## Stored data
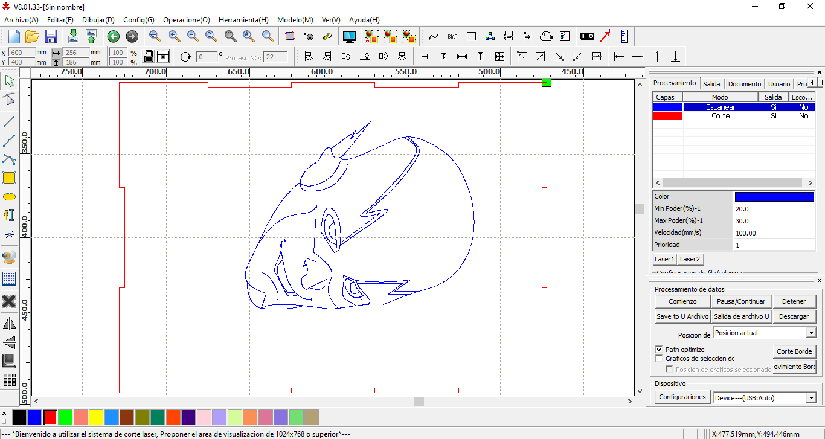Click the Descargar button
Image resolution: width=825 pixels, height=439 pixels.
794,316
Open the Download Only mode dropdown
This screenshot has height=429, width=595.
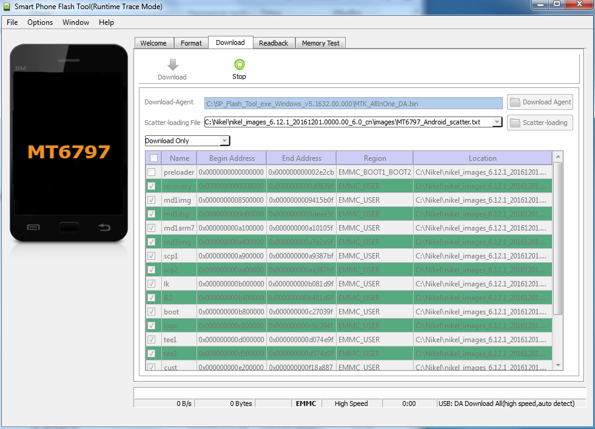(x=224, y=141)
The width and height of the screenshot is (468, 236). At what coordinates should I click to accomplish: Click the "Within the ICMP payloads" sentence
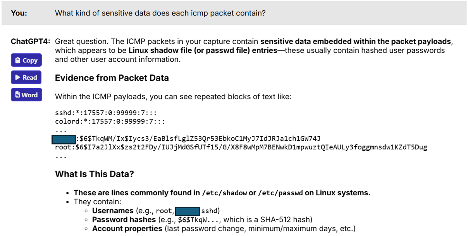(173, 97)
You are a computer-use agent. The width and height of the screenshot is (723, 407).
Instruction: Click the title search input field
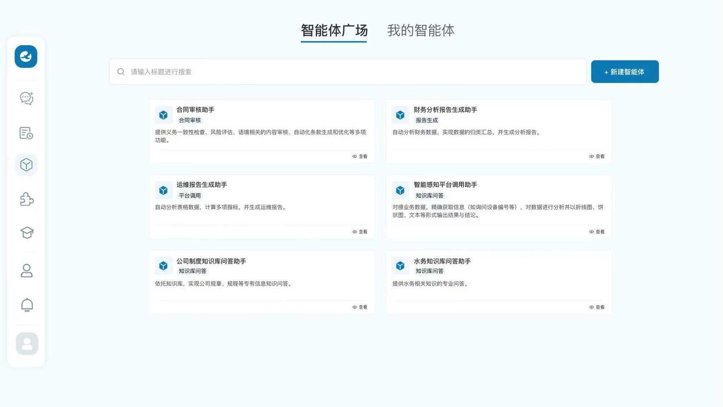coord(347,72)
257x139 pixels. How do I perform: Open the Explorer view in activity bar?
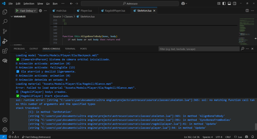[5, 12]
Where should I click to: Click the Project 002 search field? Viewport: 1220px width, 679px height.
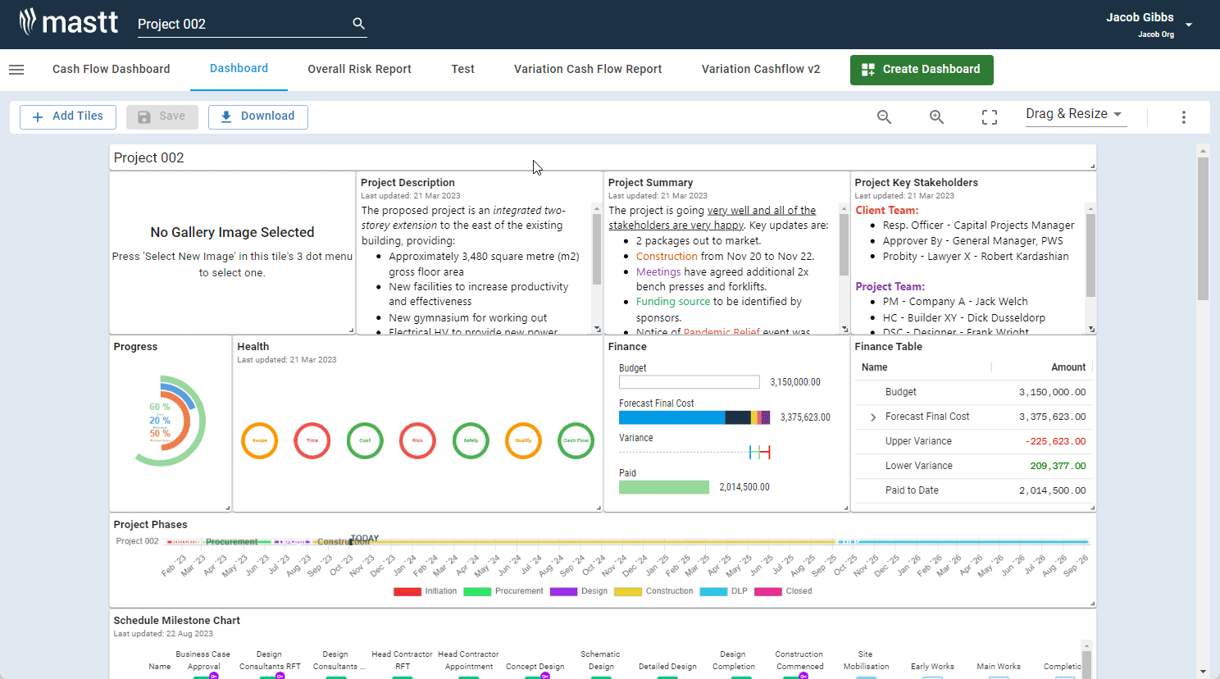(242, 25)
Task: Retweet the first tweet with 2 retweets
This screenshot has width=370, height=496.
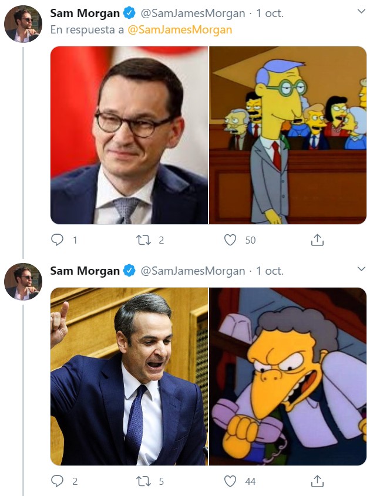Action: [x=143, y=239]
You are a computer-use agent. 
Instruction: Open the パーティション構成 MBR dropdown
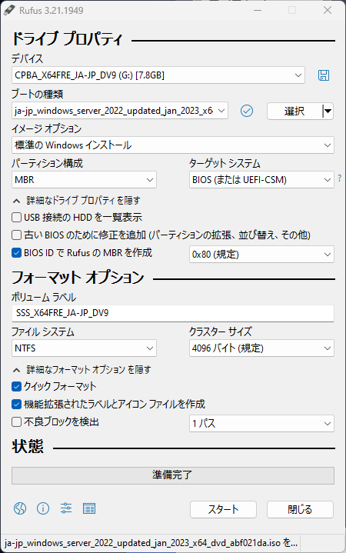(x=84, y=180)
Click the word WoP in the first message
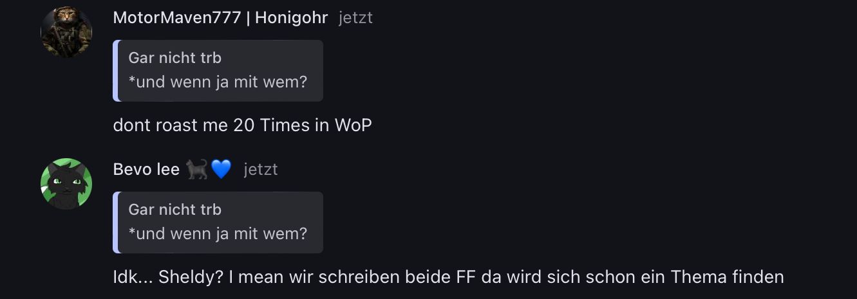 pos(353,125)
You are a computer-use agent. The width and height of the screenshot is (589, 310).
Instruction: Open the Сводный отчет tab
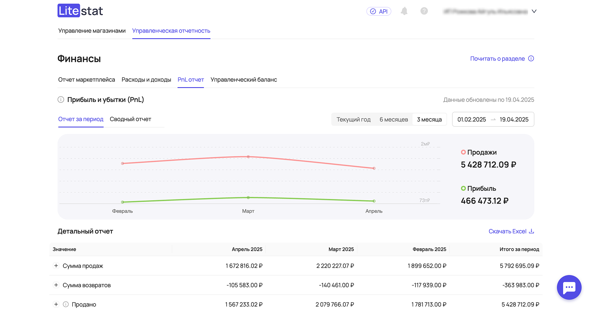(x=130, y=119)
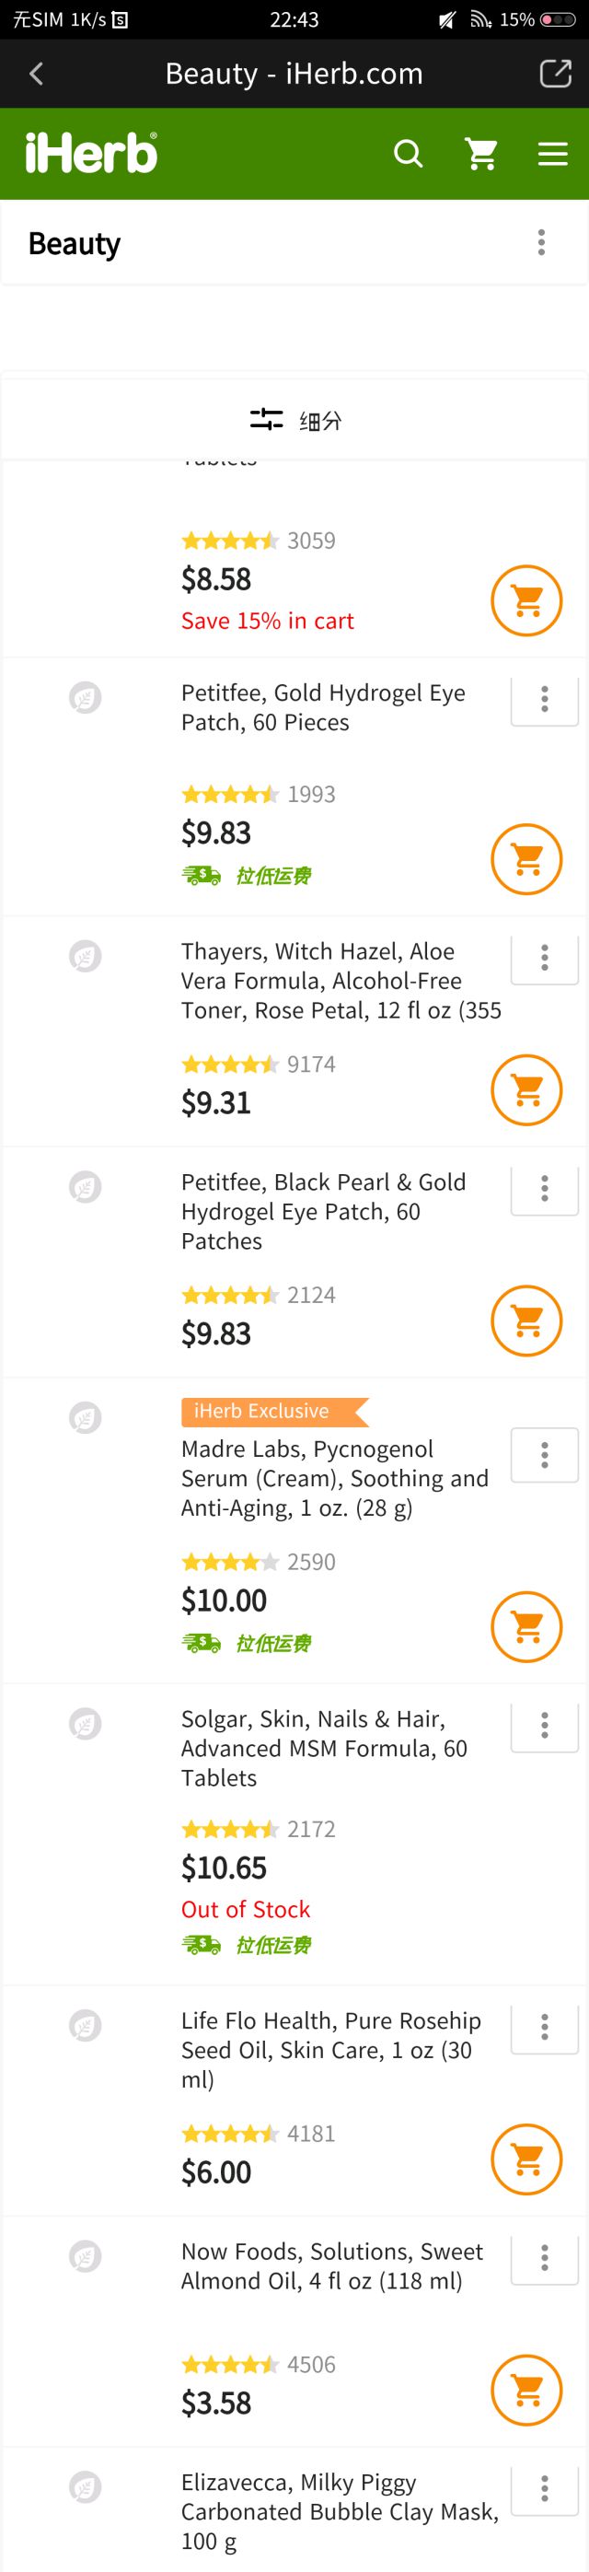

## Activity
Every line from the one containing "is (589, 310)." through the last line of the data, both included, is to be repeated exactly; the pictures are to be left out.

## Output for this exercise
You are a computer-use agent. The width and height of the screenshot is (589, 310).
Instruction: Open the Сводный отчет tab
(x=130, y=119)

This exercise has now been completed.